Это довольно беглое изложение позволяет нам подойти к событийности с новых позиций. Событие не имеет ни малейшей временной привязки. Это «действие, само себя отдающее»[297]
(разъяснение, которое мы находим в рукописях Канта), и как таковое оно не может не «распространяться» в трех направлениях — прошлого, настоящего и будущего (Begebenheit прямо определяется как «signum rememorativum, demonstrativum, prognosticon»[298]). В качестве признака идеи — идеи свободной причинности — оно отсылает одновременно к опыту и его «потустороннему»: как мы помним, Begebenheit составляет «как бы изображение» для целого ряда идей. И это осуществляется с помощью приостановленной всеобщности чувства возвышенного, что само по себе может расцениваться как потребность в сообществе. Говоря проще, событие может произойти в любой момент, и наш доступ к нему опосредован одними лишь неполными и даже ложными изображениями (достаточно упомянуть, что Французская революция, как и возвышенное в природе, бесформенна). Однако только они в состоянии удерживать следы событий и, возможно, даже их предвосхищать. А это возвращает нас к фотографии и, в более общем плане, к особой природе современных визуальных искусств.Эти различные темы замечательно соединены вместе в ремарках Жака Деррида, сделанных по поводу одного документального фильма. В интервью журналу «Cahiers du cinéma» он размышляет над тем, как события Шоа представлены в одноименном девятичасовом фильме Клода Ланцмана. Ничего от самих событий в фильме не найти. Вместо этого он состоит из свидетельств тех, кто прошел через концентрационные лагеря и выжил, в первую очередь самих пострадавших. То, что они вспоминают, действительно непредставимо. Но именно потому, что ни одного изображения событий в фильме нет, зритель и может поставить себя в отношение к Шоа. Другие документальные фильмы, показывающие истребление, предполагают повторение этих сцен при каждом новом просмотре и поэтому удерживают нас на расстоянии от данного события. Для Деррида Шоа «должно в одно и то же время оставаться в пределах „это случилось“ и невозможности того, что „это“ могло случиться и стать изобразимым»[299]

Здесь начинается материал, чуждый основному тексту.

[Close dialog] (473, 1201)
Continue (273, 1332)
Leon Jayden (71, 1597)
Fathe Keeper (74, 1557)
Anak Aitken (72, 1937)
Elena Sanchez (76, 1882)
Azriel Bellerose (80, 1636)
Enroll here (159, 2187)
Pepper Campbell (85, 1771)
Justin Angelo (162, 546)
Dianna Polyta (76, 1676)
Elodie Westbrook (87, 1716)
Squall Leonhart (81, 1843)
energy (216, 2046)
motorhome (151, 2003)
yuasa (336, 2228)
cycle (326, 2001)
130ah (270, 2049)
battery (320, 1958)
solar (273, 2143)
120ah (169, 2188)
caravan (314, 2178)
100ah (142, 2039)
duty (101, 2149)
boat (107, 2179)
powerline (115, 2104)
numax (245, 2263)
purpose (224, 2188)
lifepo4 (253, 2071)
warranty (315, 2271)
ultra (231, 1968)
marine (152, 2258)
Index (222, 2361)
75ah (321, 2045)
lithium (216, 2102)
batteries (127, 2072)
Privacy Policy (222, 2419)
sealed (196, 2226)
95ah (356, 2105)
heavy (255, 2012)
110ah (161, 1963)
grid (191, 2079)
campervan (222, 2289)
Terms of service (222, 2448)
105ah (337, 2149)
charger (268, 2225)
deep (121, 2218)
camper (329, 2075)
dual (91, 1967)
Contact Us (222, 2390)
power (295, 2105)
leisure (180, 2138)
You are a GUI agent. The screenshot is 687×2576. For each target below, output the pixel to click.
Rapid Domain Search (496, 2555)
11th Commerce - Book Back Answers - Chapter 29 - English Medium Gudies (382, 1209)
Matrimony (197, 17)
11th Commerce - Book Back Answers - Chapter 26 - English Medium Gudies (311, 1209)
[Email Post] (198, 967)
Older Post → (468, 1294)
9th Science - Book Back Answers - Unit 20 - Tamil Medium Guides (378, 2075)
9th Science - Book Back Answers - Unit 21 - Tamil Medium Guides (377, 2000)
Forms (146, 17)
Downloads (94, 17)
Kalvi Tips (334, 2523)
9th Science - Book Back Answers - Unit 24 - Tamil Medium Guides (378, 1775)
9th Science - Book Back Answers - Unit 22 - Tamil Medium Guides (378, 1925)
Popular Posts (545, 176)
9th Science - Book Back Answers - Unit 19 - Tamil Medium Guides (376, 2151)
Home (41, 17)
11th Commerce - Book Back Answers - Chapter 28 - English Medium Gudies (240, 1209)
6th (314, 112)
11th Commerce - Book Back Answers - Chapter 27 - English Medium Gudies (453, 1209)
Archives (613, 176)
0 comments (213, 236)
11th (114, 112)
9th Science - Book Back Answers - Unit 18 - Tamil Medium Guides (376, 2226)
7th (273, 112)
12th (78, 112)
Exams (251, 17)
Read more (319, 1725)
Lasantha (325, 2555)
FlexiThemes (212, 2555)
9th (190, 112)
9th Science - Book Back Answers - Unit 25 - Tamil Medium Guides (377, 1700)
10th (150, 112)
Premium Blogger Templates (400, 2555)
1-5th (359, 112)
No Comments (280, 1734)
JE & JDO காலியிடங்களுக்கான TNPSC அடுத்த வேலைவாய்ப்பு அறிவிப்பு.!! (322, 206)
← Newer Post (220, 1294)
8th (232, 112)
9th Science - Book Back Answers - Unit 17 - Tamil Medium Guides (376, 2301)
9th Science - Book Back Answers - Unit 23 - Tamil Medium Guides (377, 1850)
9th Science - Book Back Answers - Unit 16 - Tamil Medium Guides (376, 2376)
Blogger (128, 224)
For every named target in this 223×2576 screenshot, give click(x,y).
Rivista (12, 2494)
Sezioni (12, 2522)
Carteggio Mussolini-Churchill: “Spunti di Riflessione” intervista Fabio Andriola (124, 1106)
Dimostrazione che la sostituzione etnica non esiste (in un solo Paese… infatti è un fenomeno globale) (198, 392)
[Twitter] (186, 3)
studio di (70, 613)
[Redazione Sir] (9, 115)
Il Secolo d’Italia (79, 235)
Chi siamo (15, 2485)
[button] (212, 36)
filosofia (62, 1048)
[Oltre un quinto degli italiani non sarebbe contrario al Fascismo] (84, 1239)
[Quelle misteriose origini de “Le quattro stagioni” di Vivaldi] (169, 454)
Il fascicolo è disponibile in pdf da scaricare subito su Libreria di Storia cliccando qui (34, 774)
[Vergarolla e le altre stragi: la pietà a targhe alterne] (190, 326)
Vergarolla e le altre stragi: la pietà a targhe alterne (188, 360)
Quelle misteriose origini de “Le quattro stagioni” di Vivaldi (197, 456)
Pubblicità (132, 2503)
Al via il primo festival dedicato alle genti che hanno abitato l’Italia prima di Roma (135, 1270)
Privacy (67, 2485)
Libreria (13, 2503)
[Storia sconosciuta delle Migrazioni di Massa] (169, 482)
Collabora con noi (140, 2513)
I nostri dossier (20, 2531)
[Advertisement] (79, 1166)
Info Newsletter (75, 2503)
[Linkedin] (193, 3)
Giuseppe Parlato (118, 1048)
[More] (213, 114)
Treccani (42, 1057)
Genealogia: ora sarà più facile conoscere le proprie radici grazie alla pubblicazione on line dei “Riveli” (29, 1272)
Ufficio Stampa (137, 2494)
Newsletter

. Конечно, это случай совершенно особый. Однако событие всегда сингулярно и, стало быть, не может повториться. Изображение сингулярного может лишь поставить к нему в отношение, и в этом оно будет не более чем «как бы изображением». (Знаменательно, что, рассуждая о сущности кино, Деррида использует по сути дела тот же термин — «quasi-présentation». И речь, и образы суть «как бы изображения» непосредственности мира, чье прошлое абсолютным образом отсутствует, являясь «неизобразимым в своем живом присутствии»[300].)На этом этапе мне хотелось бы привести два ярких примера из области фотографии, которые могли бы послужить иллюстрациями к заявленному мною тезису. Первый связан с Борисом Михайловым, знаменитым украинским фотографом, который в основном живет сейчас в Берлине. Тематически Михайлов известен своими фотографическими сериями, изображающими позднее советское и раннее постсоветское время. Несмотря на жесткость фотографий, сделанных им в 1990-е годы, похоже, что ничего зрелищного или по-настоящему масштабного в другие десятилетия не происходит. Это особенно верно в отношении так называемого периода застоя — Советский Союз семидесятых и восьмидесятых поистине бессобытиен. Михайловские серии этого времени подпадают под определение концептуального искусства. Такова его классическая работа «Неоконченная диссертация» (1984–1985) и даже более ранние наложения, которые он теперь предпочитает называть «Вчерашний бутерброд»[301]
. Вмешательство фотографа в текстуру образов неоспоримо, будь то постановка как изобразительный прием или манипуляции с самой фотопленкой. Вместе с тем такая недостоверность не опровергает историческую правду — совсем наоборот. То, что Михайлову удается столь успешно передать, есть неизобразимая сторона советского опыта, остающегося по существу невидимым. В другом месте я обсуждала это в терминах подразумеваемого референта, под чем я понимаю сплетение аффективных и исторических обстоятельств, при котором преходящий коллектив «узнает» себя в фотографии, одновременно позволяя ей прорваться в область видимого[302]. Тогда-то фотография и проявляется по-настоящему (в химическом, но также и в историческом смысле). Иными словами, подразумеваемый референт выступает тем, что делает фотографию возможной, причем именно в форме документа. Ибо передаваемое ею — не столько набор видимых, легко атрибутируемых знаков, сколько аффективный опыт преходящего, поколенчески определяемого коллектива. Поколения в историю не попадают, они оседают у ее краев.